Rousseau opens The Social Contract with his most famous words: "Men are born free, yet they are chained everywhere." From this intriguing start, Rousseau goes on to detail the numerous ways in which civil society's "chains" hinder man's fundamental entitlement to bodily freedom. Among other things, he argues that the existence of property rights and inheritance laws is necessary to ensure cooperation between people, that taxes are inherently unfair because they take preference over effort and talent, and that religion is used by powerful people to control the masses.
To prove his point, Rousseau describes several actual societies where men have no government to rule over them. In all of these cases, he says, people lose their ability to think for themselves and fall into a state of perpetual violence. They end up living as slaves under someone else's authority—their former friends or relatives—and are no longer free.
So, men are born free, but they exist in civil societies which contain chains all around them. These chains can be seen in institutions such as property rights, inheritance laws, taxation, bureaucracy, and the church. With these examples before him, Rousseau concludes that men will never be free until they have formed a society based on perfect equality of condition.
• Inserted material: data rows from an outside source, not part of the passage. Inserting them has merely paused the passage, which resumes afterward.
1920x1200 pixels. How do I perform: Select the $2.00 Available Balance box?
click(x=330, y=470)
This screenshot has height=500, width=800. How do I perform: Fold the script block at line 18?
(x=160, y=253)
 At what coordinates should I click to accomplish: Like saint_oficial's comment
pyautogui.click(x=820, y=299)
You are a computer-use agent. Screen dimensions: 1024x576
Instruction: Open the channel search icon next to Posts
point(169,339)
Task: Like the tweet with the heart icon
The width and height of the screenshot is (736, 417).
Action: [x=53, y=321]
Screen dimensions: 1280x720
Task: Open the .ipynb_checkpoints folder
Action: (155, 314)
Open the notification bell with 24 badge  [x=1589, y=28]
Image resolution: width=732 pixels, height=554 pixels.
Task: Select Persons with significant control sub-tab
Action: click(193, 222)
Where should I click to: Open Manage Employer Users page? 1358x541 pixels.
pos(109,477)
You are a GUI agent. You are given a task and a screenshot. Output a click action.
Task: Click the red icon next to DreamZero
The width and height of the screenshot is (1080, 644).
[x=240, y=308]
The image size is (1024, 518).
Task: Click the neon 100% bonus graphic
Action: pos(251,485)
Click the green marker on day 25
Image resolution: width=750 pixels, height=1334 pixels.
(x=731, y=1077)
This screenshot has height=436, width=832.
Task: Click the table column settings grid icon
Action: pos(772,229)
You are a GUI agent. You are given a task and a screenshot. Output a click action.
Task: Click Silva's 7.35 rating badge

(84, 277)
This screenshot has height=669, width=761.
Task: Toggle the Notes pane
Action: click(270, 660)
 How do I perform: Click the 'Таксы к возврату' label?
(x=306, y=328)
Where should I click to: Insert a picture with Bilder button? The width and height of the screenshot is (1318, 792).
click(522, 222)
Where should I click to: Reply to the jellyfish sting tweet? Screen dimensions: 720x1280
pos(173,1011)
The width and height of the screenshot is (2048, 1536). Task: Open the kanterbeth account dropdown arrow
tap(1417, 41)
Men then would have equal access to the means of self-preservation and could decide for themselves how they want to order their lives.
Summary Rousseau says in his famous line, "man is born free, but everywhere he is chained," that contemporary nations oppress the physical freedom that is our inheritance while doing little to protect the civic freedom for which we enroll. Nations trap their citizens in an intellectual slavery by convincing them that they are not free and coercing them into acting as if this were true.
Rousseau believes that only a few individuals are capable of being truly free and that most people are doomed to be slaves because they are tainted by their natural instincts toward evil. He also thinks that society itself is responsible for making us what we are today so that it can enslave us tomorrow. Thus, nations contribute to the oppression of their citizens by creating customs that promote selfishness and vanity among them.
In addition to being a philosopher, poet, and musician, Jean-Jacques Rousseau (1712-1778) was also a political thinker who had great influence on French politics and democracy. He is known for his ideas about the social contract, natural liberty, general will, and democratic government.
According to Rousseau, natural liberty requires that humans be allowed to live their lives according to their own desires without interference from others.
Rousseau contends in his famous line, "man is born free, but he is everywhere in shackles," that contemporary nations oppress the physical freedom that is our inheritance while doing little to protect the civil freedom for which we enter civil society. Nations instead protect their own interests by limiting what individuals can do with themselves or their property as well as how they think. Thus, man is born free, but is everywhere in chains because society has taken away even his ability to move himself.
In addition to being confined by society, man is constrained by other people's opinions and prejudices, both of which prevent him from living up to his full potential. For example, others may hinder a musician by not hiringing him rather than learning an instrument themselves. Also, if another person feels threatened by your efforts to live according to your own beliefs, they may try to stop you by any means available including violence.
Finally, man is limited by his own nature. He cannot change it so he must make do with what he was given. For example, if a philosopher tells you that you were meant to be happy, but you are not, you cannot argue with his opinion. You have no right to feel offended by it nor should you try to convince him otherwise. Instead, you should find ways to satisfy your needs and desires that do not cause you pain or discomfort.